An important quality for investors – staying rational

Vitaly Katsenelson writes in a recent article that the stock market is not your friend. You want to approach it the same way the American president should approach a one-on-one meeting with the Russian president: Be respectful but cautious. He might smile at you and say all the right things, but despite the diplomatic niceties, your interests might not be aligned.

The stock market awakens a dangerous emotion: fear. It is sitting dormant in us all, awaiting an excuse to wake up. When stocks are going up, we may find ourselves engulfed in the fear of missing out. When we are consumed by this, our investing time horizon magically expands. We tell ourselves we are long-term investors and our risk tolerance is infinite. And then when the market actually declines, a very different fear pays us a visit–the fear of loss. The investing time horizon shrinks from “years and years” to months, days, or minutes. These two fears are not compatible with successful investing and have a zero-sum relationship with rational decisions. The more you are dominated by these fears, the less rational you are.

Think of the total skill set of an investor as a multivariate equation in which all our skills are combined: the ability to value companies, to interpret financial statements, to understand and apply macro- and microeconomics, to be an independent and creative thinker, etc. And then that grand sum must be multiplied by your ability to remain rational. Think of your ability to remain rational as a number between 0 and 1. If you are totally rational, you are a 1.

If you let the emotions generated by the latest share prices seep into your investment process and dominate your buy and sell decisions, then it won’t really matter what the sum of your other skills is. That sum will be multiplied by a big fat zero, and thus your total skill level as an investor will be exactly that – yes, zero. You’ll be doing what the average investor does – buying high and selling low.

Katsenelson concludes that rationality is one of the most important qualities in an investor. Recent market volatility – a code word for when the market doesn’t just go up but also declines – makes the rationality discussion even more pertinent. Staying rational is a very proactive, not a reactive, journey. Smart investors deliberately structure their lives and design our investment process to protect themselves from the toxicity of the market. The more you let the stock market into your life unguarded, the more room you create for fear – and the more your rationality slips from one toward zero.

> **PROMPT**:
In the article on investor rationality, change "multivariate equation" to "weighted formula" and write out everything from "Think of the" down to "you are a 1.".

> **DATA**:
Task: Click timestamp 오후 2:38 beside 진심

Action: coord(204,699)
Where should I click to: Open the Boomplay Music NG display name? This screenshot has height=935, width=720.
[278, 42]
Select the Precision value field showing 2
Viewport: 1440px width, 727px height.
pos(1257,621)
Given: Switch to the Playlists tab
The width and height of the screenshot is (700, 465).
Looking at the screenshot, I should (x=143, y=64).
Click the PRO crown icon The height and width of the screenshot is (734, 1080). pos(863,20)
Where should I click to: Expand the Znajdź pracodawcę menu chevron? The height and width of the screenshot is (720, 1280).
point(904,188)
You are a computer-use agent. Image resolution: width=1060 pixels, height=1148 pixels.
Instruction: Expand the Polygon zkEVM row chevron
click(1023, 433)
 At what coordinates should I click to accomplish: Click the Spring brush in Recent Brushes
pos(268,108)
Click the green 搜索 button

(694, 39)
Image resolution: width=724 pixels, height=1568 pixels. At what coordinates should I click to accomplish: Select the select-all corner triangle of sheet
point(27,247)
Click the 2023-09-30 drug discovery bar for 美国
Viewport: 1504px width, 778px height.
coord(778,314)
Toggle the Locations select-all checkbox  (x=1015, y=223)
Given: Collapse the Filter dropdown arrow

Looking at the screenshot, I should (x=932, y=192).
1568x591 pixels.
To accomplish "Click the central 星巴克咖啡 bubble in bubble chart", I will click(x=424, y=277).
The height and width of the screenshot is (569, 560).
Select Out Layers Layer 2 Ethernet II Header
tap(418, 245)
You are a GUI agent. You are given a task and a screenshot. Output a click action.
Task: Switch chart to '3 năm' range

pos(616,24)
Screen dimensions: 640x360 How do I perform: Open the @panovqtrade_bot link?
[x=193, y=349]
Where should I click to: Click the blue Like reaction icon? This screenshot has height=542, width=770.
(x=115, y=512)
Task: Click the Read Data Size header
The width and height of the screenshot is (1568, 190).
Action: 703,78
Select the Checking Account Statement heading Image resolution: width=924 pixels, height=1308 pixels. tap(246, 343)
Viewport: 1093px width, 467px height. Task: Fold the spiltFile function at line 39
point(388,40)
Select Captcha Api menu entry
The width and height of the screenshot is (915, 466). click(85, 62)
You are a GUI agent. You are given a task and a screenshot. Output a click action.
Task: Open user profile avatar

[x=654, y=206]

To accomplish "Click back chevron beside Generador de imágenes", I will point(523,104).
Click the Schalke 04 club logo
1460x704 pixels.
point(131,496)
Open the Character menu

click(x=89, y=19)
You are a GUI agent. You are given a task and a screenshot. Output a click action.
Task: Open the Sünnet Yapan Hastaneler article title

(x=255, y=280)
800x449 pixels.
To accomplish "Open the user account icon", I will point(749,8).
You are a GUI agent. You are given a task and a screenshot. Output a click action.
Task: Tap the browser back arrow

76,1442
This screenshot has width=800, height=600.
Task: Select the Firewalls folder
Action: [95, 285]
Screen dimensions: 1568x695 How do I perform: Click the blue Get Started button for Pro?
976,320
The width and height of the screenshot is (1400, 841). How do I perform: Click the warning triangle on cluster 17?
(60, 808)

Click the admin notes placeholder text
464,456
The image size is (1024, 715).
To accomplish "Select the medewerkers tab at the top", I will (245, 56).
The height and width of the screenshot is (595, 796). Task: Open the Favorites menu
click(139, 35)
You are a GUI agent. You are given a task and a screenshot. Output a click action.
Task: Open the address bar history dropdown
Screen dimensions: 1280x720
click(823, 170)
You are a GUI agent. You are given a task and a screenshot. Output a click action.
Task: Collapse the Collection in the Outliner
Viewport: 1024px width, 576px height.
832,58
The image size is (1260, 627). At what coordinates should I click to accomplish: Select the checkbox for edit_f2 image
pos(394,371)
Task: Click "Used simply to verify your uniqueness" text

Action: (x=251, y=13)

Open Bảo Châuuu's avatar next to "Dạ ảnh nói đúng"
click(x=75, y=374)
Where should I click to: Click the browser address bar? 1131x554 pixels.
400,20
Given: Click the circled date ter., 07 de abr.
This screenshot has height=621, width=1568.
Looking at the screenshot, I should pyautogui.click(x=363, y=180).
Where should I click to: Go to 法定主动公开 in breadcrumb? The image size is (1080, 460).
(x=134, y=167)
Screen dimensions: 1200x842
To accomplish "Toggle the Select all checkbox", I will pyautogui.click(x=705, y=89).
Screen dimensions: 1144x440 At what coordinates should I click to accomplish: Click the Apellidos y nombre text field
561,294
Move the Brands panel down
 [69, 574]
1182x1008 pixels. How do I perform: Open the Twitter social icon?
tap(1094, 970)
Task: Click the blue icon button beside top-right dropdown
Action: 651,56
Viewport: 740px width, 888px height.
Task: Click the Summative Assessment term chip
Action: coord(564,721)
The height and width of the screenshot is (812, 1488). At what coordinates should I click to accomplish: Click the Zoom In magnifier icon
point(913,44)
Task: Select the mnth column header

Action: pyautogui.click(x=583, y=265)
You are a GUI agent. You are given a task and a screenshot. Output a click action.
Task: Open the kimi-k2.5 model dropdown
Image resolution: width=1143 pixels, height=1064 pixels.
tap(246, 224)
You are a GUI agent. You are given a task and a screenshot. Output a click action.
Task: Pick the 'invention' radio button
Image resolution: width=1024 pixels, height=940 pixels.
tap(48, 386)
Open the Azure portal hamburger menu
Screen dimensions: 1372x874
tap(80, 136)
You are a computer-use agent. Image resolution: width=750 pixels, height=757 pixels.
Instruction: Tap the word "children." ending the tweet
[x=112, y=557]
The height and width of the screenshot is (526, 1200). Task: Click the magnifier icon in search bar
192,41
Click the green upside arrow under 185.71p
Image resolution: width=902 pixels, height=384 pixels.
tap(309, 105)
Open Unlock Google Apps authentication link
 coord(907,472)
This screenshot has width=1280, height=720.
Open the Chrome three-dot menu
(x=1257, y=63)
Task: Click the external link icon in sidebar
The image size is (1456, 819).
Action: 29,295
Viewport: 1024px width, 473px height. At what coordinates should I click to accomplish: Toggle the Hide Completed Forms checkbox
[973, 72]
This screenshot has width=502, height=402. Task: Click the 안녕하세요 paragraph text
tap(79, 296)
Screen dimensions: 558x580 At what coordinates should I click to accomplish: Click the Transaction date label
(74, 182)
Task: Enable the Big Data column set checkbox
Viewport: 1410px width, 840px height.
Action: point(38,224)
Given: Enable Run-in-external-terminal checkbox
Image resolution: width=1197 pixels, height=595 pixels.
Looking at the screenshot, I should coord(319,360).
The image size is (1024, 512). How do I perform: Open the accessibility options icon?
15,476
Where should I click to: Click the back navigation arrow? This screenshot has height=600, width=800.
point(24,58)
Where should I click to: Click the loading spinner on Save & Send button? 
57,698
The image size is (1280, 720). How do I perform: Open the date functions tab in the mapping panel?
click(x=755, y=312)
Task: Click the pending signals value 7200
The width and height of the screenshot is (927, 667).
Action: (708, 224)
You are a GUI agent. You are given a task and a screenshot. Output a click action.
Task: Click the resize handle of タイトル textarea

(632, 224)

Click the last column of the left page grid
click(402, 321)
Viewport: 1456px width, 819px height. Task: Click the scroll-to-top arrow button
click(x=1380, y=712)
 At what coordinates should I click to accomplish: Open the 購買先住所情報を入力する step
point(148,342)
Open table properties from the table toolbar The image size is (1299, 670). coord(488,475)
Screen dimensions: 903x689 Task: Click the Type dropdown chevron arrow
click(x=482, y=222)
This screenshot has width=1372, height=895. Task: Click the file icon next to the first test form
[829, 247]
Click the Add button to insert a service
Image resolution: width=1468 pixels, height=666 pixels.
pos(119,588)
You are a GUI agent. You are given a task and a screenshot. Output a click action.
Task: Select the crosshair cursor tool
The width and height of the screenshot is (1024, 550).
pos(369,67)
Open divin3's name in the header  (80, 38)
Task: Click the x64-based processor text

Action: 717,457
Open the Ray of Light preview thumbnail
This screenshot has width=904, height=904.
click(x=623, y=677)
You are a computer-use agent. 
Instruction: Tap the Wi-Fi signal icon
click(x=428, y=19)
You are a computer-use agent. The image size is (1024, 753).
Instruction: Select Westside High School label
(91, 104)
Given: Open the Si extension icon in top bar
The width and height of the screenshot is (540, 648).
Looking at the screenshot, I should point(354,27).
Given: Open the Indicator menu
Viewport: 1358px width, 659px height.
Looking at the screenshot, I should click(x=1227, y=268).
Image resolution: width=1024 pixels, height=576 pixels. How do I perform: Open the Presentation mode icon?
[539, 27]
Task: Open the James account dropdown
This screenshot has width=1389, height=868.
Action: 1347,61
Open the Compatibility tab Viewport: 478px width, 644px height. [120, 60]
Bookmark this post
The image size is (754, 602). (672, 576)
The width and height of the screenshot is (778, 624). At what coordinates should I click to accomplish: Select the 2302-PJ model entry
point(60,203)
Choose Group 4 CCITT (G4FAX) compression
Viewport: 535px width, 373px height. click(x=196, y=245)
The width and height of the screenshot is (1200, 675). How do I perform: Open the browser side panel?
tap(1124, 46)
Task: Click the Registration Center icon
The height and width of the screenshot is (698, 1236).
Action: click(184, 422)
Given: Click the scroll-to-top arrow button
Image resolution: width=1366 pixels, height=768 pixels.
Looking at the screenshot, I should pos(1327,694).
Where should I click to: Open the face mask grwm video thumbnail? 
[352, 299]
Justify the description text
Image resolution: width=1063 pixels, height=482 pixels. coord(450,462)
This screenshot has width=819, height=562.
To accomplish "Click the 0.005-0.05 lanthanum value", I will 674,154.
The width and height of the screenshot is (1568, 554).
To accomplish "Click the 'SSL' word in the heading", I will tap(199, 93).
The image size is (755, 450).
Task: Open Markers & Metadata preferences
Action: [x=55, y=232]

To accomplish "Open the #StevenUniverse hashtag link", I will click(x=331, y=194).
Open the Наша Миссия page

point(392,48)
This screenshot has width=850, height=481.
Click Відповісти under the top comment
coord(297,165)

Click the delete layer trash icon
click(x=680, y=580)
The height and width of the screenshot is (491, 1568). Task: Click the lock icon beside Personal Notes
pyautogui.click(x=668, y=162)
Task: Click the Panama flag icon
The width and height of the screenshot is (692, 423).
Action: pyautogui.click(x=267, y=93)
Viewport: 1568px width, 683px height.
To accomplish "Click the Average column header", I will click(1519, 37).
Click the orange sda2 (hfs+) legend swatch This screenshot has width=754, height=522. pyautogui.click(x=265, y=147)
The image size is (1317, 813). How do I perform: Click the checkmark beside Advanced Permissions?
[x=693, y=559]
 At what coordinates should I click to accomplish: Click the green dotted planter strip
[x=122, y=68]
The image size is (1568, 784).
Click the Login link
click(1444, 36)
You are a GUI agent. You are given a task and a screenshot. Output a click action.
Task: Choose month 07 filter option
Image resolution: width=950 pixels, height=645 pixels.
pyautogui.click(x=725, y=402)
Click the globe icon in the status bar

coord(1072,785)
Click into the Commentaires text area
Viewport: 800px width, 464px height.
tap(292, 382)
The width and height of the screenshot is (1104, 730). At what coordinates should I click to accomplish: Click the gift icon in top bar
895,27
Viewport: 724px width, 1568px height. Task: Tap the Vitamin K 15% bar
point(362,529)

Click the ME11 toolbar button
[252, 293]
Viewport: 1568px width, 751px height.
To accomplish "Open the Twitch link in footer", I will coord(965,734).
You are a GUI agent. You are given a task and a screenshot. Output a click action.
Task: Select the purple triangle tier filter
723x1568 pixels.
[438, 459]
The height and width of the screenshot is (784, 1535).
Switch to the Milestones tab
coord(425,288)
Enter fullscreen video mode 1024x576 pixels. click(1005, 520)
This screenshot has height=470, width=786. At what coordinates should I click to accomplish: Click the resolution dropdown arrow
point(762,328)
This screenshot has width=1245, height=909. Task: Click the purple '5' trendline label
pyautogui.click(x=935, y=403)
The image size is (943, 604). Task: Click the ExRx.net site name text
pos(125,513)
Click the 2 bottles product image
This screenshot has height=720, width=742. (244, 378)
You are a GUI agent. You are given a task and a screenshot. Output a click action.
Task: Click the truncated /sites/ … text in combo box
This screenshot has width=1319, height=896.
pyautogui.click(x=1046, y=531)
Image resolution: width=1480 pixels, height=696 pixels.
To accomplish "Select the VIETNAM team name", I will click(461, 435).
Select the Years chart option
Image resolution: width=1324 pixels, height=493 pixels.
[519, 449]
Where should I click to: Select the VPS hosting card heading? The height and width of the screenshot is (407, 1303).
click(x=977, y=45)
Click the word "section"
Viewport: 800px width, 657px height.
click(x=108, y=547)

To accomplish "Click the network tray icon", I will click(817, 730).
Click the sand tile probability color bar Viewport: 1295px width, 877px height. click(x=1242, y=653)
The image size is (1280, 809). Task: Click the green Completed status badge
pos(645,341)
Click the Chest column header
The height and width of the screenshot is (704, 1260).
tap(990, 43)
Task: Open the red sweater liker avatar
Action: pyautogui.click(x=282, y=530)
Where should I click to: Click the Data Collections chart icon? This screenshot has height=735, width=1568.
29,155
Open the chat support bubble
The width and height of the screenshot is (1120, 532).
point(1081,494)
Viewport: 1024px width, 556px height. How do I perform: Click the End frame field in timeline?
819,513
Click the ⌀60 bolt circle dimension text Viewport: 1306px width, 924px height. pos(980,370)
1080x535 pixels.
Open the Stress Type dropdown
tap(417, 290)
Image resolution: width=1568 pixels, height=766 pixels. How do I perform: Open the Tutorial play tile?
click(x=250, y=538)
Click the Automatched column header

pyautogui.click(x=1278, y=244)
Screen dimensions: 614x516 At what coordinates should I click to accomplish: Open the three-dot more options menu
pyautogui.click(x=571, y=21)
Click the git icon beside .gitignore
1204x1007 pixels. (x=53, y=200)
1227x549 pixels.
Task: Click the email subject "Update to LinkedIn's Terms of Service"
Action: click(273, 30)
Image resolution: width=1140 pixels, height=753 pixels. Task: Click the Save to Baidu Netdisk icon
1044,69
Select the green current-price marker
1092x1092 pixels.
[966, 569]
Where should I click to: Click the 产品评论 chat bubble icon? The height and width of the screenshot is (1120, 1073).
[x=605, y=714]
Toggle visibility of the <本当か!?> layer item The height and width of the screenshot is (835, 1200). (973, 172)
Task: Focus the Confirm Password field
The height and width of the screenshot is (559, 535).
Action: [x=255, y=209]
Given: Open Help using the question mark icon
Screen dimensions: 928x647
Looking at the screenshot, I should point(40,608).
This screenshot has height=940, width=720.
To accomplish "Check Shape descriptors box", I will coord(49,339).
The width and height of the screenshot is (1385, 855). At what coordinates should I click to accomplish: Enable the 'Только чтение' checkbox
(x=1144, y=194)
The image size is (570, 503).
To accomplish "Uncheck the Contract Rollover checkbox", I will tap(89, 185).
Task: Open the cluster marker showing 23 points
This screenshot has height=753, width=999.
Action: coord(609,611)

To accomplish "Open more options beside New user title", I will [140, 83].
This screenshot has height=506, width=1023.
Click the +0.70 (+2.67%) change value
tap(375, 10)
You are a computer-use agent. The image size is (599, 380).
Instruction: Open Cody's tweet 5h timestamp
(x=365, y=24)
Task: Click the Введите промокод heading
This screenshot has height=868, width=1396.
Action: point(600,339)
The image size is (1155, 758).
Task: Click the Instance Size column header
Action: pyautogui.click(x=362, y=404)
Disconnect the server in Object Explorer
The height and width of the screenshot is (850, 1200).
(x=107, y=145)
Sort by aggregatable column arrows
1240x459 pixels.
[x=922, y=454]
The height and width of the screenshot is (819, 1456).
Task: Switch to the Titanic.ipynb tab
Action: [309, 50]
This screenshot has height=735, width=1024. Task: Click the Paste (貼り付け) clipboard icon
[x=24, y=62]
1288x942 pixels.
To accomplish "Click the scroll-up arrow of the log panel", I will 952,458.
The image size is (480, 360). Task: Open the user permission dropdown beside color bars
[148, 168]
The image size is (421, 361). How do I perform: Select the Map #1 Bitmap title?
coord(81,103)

> **WORKED SOLUTION**:
Think of the total skill set of an investor as a weighted formula in which all our skills are combined: the ability to value companies, to interpret financial statements, to understand and apply macro- and microeconomics, to be an independent and creative thinker, etc. And then that grand sum must be multiplied by your ability to remain rational. Think of your ability to remain rational as a number between 0 and 1. If you are totally rational, you are a 1.